We consistently include the effect of massive neutrinos in the thermal Sunyaev Zeldovich ( SZ ) power spectrum and cluster counts analyses , highlighting subtle dependencies on the parameterisation and data combination .
In \Lambda CDM , with an X-ray mass bias corresponding the expected hydrostatic mass bias , i.e. , b \simeq 0.2 , our constraints from Planck SZ data are consistent with the latest results from SPT , DES-Y1 and KiDS+VIKING-450 .
In \nu \Lambda CDM , without prior information on b , our joint analyses of Planck SZ with Planck 2015 primary CMB yield a small improvement on the total neutrino mass bound compared to the Planck 2015 primary CMB constraint , as well as ( 1 - b ) = 0.64 \pm 0.04 ( 68 % CL ) .
For forecasts , we find that a combination of a mock cosmic variance limited SZ power spectrum with primary CMB and BAO can improve the uncertainty on the total neutrino mass by 14 % with respect to CMB combined with BAO .

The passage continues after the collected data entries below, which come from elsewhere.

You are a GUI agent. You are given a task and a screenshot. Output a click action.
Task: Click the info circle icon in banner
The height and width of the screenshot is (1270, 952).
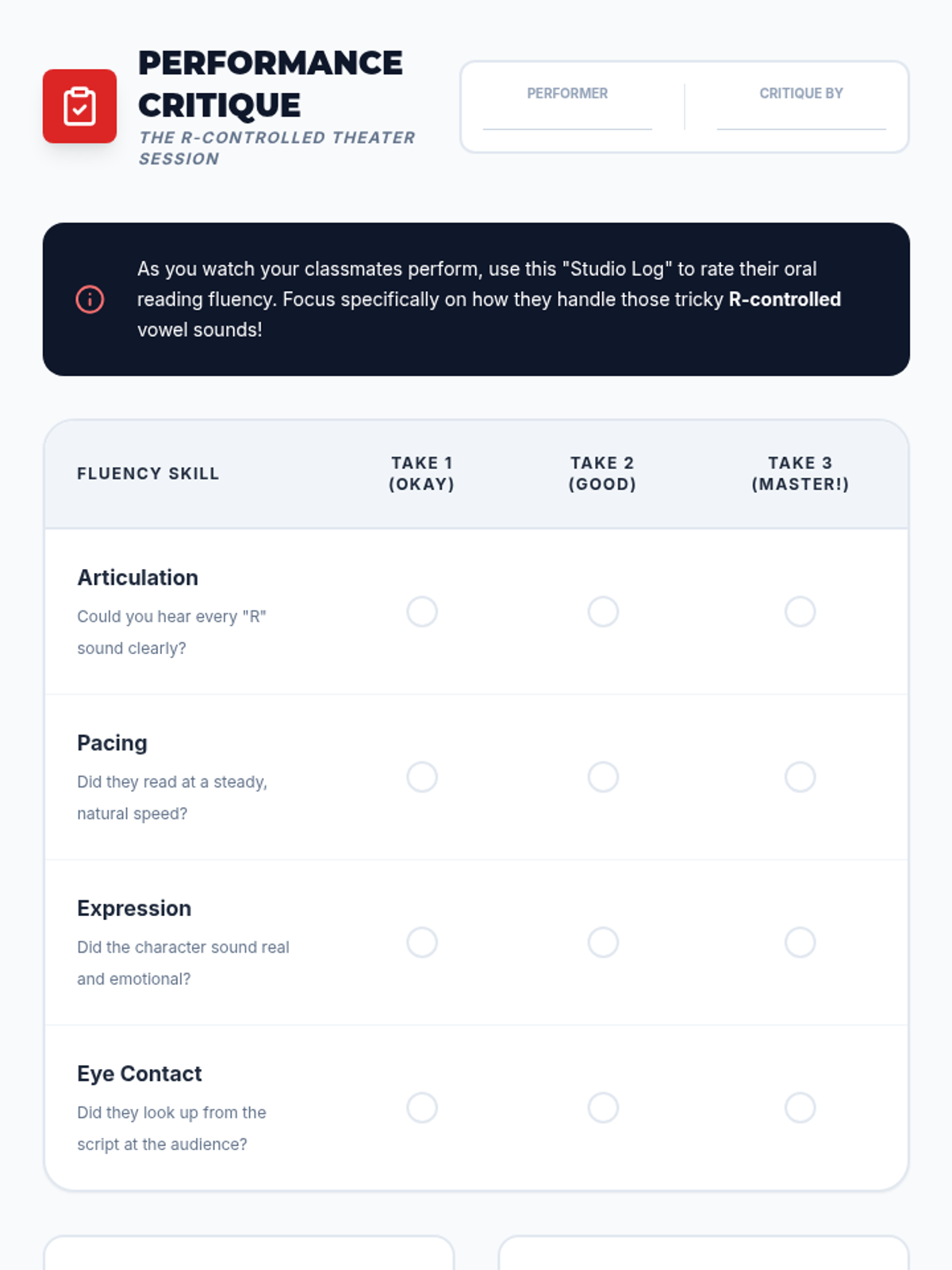[x=90, y=299]
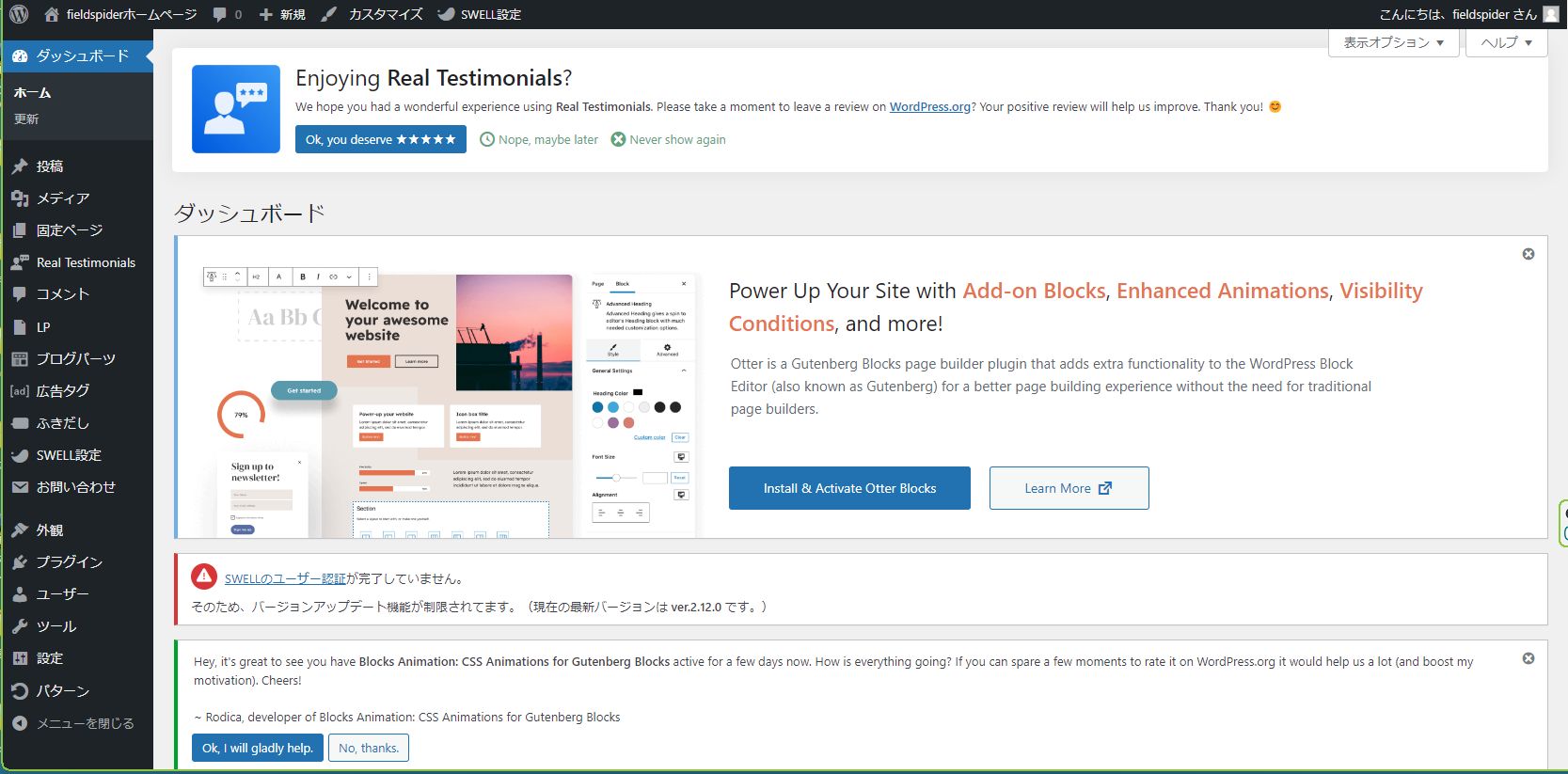
Task: Click the user avatar in top right
Action: (1550, 14)
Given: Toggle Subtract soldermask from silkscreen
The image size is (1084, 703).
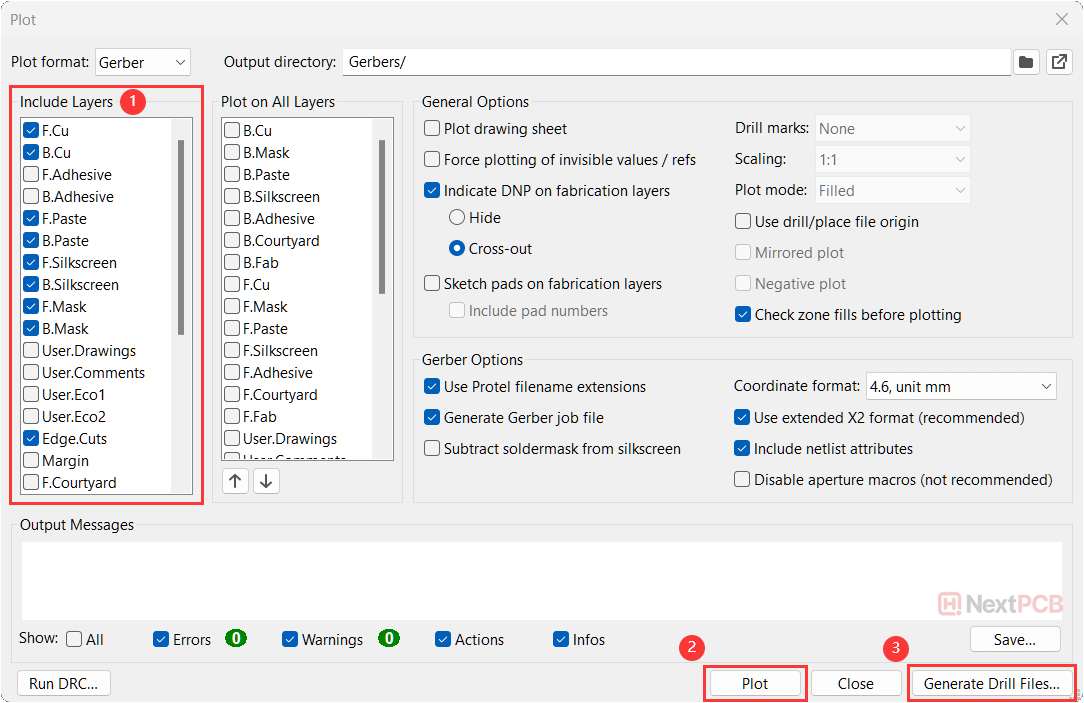Looking at the screenshot, I should [432, 449].
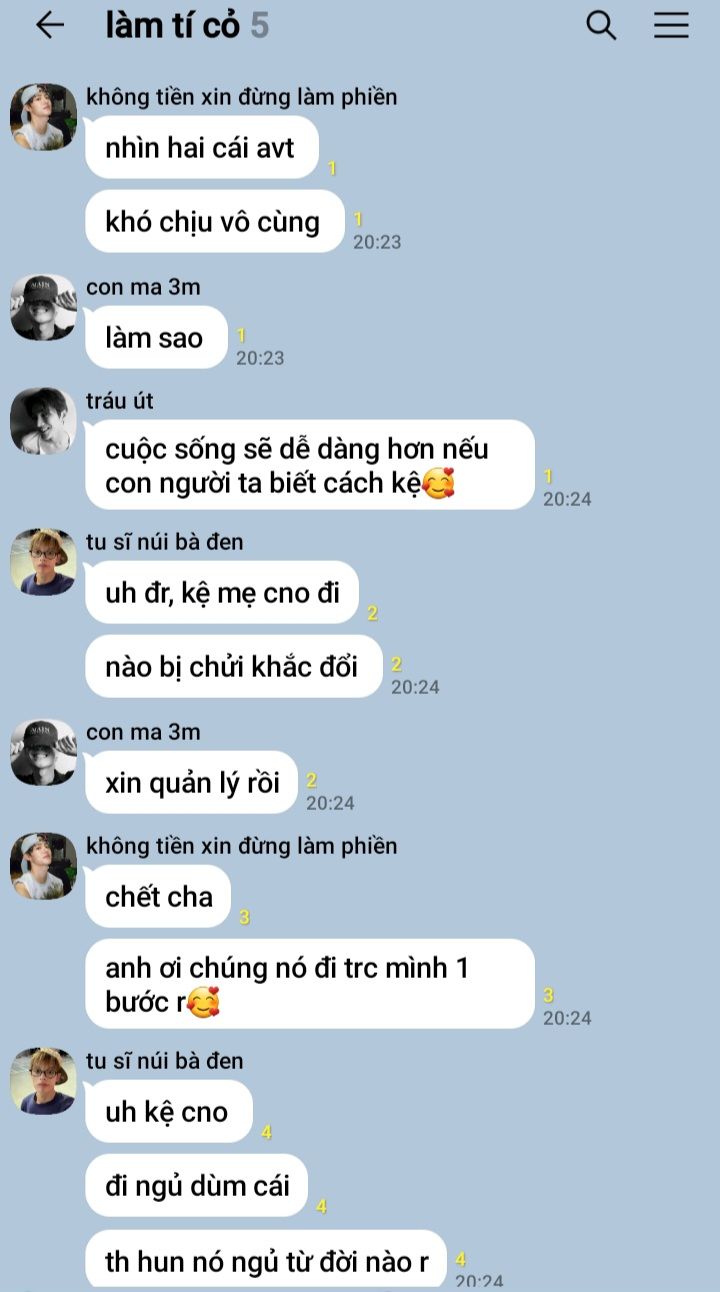Tap the chat title làm tí cỏ
This screenshot has height=1292, width=720.
pyautogui.click(x=172, y=26)
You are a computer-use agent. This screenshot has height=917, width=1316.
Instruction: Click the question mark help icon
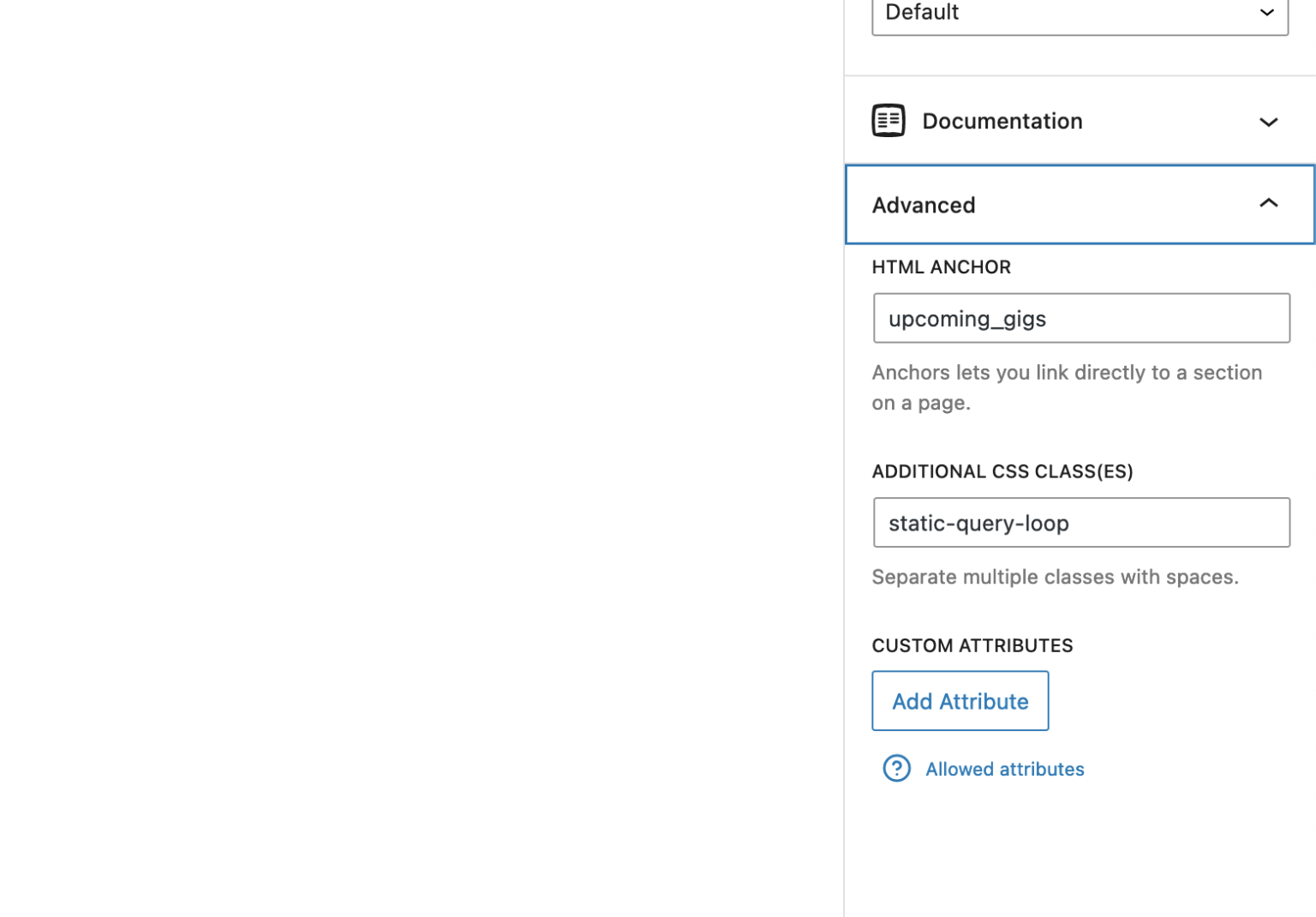[x=896, y=768]
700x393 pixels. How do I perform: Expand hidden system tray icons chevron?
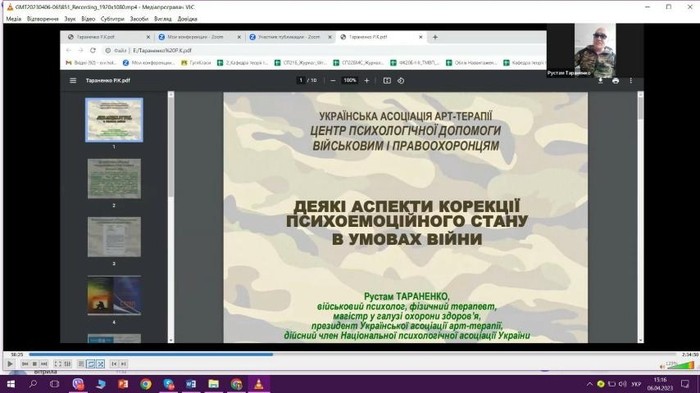coord(590,384)
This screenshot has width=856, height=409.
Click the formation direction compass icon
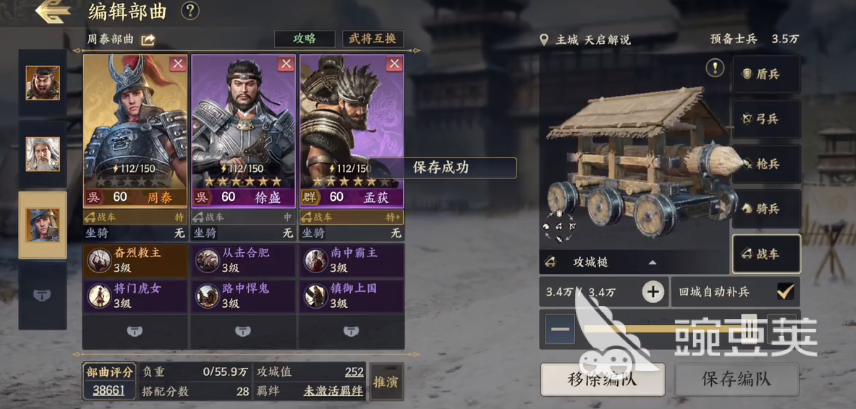click(559, 226)
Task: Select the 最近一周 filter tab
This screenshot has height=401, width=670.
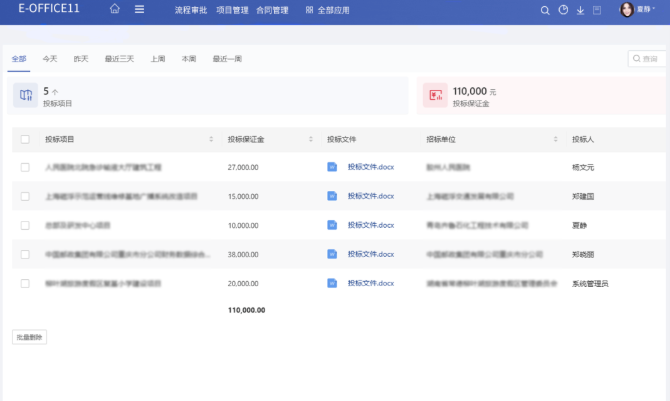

This requires masking the heaviest clusters and probing the small-scale SZ power spectrum up to multipoles of \ell _ { \mathrm { max } } = 10 ^ { 4 } .
For a future competitive measurement of the total neutrino mass using CMB and the SZ power spectrum , but excluding BAO and lensing power spectrum , we find that a 1 % precision on the mass calibration of clusters is needed .
Although SZ power spectrum-based measurements of the neutrino masses are challenging , we find that the SZ power spectrum can be used to tightly constrain intra-cluster medium properties .